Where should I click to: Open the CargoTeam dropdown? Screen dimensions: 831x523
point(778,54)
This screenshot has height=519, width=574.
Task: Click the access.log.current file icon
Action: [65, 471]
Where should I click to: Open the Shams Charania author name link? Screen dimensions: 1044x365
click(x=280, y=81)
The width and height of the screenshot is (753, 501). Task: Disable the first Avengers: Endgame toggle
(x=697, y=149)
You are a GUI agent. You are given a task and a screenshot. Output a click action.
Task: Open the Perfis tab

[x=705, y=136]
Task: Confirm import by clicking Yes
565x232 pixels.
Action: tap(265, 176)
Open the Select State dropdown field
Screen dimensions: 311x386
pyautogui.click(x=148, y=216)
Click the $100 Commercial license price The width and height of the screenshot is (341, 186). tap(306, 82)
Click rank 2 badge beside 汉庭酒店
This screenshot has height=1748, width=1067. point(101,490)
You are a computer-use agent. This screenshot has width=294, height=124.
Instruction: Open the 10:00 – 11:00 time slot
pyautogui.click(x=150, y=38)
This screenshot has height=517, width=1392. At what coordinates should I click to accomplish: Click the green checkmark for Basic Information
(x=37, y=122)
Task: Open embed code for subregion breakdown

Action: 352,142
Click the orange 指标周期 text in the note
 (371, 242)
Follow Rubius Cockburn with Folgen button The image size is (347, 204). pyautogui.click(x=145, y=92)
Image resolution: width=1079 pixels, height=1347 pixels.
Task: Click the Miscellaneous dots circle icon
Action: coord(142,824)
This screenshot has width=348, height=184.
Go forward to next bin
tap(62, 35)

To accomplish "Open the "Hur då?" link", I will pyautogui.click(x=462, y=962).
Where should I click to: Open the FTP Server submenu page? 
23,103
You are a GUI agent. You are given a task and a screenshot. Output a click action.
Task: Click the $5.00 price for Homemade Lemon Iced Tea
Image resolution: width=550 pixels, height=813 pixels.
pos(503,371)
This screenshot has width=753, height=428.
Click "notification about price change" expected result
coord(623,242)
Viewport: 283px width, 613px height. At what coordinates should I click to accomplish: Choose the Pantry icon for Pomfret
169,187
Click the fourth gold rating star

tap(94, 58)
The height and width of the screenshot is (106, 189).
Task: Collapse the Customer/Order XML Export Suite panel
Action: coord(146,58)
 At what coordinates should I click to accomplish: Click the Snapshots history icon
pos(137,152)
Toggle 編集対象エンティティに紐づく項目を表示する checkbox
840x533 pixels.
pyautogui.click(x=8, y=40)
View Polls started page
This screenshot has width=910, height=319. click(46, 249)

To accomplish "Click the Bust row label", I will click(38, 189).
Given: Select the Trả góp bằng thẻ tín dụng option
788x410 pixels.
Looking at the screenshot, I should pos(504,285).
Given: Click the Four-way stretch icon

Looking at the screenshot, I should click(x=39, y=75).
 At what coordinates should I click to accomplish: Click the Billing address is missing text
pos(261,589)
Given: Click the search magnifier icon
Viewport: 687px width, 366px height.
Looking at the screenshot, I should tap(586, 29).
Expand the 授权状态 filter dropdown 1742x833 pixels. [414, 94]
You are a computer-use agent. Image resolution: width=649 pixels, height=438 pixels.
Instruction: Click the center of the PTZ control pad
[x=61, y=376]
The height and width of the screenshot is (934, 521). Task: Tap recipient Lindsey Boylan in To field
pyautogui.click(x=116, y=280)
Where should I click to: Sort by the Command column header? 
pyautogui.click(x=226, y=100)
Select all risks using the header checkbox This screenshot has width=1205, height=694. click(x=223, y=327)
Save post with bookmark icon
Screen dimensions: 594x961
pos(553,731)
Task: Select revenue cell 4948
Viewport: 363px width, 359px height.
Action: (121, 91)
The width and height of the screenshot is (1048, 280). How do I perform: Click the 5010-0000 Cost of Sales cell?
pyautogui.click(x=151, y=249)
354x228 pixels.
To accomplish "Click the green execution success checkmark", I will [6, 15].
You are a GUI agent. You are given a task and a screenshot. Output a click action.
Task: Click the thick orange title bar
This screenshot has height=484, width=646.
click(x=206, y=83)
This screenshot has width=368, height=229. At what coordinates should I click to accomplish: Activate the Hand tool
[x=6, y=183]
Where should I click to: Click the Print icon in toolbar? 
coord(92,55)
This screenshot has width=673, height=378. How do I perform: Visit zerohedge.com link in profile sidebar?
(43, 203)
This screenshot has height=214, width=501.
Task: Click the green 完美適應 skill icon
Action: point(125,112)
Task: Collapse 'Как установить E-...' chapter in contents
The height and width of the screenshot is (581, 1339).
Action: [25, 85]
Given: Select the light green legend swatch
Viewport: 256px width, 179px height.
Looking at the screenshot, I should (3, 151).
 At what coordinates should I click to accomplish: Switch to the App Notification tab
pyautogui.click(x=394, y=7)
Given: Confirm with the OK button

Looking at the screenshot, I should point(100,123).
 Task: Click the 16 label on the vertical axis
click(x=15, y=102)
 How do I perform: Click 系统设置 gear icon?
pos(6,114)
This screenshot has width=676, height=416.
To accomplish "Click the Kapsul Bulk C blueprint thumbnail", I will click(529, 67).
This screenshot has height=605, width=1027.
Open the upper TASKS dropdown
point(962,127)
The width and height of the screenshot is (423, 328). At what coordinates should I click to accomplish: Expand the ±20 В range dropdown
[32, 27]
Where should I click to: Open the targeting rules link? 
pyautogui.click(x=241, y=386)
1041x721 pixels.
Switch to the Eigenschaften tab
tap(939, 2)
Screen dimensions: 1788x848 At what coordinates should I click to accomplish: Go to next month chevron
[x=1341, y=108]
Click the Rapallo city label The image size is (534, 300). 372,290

PROBLEM REQUIREMENTS: Your answer must consist solely of the lines from the top of the entries above through the line containing "Click the $100", copied exactly, both ends included.

YOUR SOLUTION:
Where should I click to: Open the CargoTeam dropdown? Screen dimensions: 831x523
point(778,54)
This screenshot has height=519, width=574.
Task: Click the access.log.current file icon
Action: [65, 471]
Where should I click to: Open the Shams Charania author name link? Screen dimensions: 1044x365
click(x=280, y=81)
The width and height of the screenshot is (753, 501). Task: Disable the first Avengers: Endgame toggle
(x=697, y=149)
You are a GUI agent. You are given a task and a screenshot. Output a click action.
Task: Open the Perfis tab

[x=705, y=136]
Task: Confirm import by clicking Yes
565x232 pixels.
Action: tap(265, 176)
Open the Select State dropdown field
Screen dimensions: 311x386
pyautogui.click(x=148, y=216)
Click the $100 Commercial license price The width and height of the screenshot is (341, 186). tap(306, 82)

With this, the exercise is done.